I remember the first time I saw a Victoria's Secret catalog. It had about ten pages at first, and I can still recall the slack- jawed amazement visible on the faces of the fellows in the very disreputable looking tavern I was in when they showed it to me. They understood immediately what Victoria's Secret itself has long since forgotten: A glimpse of hose is worth a pound of pornography.

I'd like to find some appropriate way to acknowledge the day without trying to outdo the Ardor Pizzaros looking to conquer new worlds of WOW! in histrionic shows of feigned affection. There really isn't any show of affection too good for my beloved, but I don't have the heart to go Nuclear on Valentine's Day, and I've lost the knack of the small immortelle along with my brethren. But I trust some day she will visit the boneyard where I'll live when the mortgage is paid off, finally, and think: You know, he was a knucklehead, but I'm pretty sure he really loved me.

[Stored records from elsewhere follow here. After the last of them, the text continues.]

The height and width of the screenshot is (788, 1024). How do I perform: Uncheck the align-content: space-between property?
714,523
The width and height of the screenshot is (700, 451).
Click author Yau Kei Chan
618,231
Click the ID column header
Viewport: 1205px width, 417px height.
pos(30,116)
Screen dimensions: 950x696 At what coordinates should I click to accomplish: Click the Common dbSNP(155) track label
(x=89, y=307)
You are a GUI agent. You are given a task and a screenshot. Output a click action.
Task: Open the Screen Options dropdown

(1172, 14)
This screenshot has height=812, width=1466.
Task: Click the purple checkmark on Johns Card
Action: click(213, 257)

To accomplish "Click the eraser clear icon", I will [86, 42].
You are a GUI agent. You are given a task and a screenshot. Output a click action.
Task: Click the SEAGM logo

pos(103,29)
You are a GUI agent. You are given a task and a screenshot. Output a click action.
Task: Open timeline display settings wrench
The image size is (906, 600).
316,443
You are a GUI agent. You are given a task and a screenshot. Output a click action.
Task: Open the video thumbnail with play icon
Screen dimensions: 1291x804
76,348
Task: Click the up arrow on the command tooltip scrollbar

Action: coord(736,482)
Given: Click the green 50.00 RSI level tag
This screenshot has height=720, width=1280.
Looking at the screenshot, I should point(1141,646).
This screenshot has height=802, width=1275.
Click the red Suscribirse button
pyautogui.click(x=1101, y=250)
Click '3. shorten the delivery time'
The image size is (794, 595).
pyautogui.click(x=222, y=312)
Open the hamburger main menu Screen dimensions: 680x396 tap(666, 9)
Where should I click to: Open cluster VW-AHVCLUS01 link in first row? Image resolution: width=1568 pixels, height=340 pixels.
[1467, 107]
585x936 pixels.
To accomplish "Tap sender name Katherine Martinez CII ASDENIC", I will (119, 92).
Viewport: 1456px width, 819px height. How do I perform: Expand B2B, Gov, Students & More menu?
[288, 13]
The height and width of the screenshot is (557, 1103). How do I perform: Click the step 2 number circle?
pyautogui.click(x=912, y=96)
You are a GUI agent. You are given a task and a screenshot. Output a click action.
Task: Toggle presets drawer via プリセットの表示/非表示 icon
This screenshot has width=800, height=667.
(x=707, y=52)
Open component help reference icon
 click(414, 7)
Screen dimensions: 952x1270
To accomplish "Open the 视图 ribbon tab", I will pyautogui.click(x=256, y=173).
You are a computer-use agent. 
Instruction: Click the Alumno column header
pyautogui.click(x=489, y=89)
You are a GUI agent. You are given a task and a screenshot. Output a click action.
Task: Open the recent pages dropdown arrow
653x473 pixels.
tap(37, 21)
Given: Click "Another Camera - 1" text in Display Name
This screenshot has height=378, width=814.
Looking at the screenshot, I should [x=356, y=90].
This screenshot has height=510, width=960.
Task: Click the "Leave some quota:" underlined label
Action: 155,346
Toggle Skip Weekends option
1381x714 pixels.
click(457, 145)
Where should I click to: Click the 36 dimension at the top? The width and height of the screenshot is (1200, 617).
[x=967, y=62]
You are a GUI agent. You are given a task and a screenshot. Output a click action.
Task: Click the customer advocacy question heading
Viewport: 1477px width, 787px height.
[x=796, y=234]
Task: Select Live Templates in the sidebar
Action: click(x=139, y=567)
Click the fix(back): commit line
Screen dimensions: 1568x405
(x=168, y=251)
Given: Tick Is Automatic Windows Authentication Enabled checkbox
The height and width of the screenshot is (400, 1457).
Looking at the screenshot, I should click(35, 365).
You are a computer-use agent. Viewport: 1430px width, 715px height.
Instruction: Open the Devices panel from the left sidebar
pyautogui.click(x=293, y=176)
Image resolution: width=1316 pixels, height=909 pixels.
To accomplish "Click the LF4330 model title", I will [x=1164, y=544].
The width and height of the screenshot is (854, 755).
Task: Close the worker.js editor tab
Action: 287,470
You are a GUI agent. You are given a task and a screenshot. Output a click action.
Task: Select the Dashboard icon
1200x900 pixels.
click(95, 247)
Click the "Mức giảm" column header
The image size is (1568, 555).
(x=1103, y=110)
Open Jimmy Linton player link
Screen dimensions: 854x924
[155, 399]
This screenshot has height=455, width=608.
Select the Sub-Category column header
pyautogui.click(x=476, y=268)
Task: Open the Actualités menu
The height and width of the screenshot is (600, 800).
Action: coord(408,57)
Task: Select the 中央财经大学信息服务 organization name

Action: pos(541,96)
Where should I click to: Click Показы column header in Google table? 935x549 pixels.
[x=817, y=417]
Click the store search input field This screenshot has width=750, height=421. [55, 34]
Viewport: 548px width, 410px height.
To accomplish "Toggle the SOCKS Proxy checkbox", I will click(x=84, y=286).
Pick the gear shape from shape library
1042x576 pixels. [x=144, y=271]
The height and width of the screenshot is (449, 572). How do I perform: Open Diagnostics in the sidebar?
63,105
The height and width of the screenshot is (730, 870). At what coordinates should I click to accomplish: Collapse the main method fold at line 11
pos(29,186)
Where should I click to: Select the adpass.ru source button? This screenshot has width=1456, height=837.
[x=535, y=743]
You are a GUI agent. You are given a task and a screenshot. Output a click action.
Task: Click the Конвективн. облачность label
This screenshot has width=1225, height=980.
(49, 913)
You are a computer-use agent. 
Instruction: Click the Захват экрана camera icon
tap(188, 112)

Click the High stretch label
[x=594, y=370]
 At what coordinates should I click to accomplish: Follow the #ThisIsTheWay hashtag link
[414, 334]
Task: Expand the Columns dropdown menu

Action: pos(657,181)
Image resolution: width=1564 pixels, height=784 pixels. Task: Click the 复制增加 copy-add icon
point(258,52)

Victorian Lacework Valentines

2 comments:

Pastor_Jeff said...

There really isn't any show of affection too good for my beloved, but I don't have the heart to go Nuclear on Valentine's Day, and I've lost the knack of the small immortelle along with my brethren. But I trust some day she will visit the boneyard where I'll live when the mortgage is paid off, finally, and think: You know, he was a knucklehead, but I'm pretty sure he really loved me.

Don't lose that paragraph. It's a keeper.

And the Victorian paper lace Valetines were really beautiful.

Aspasia M. said...

Less is more. Mr. Geoduck gave me a nice card and some chocolates.

Going nuclear on Valentine's Day is for high school students who aren't paying off mortgages.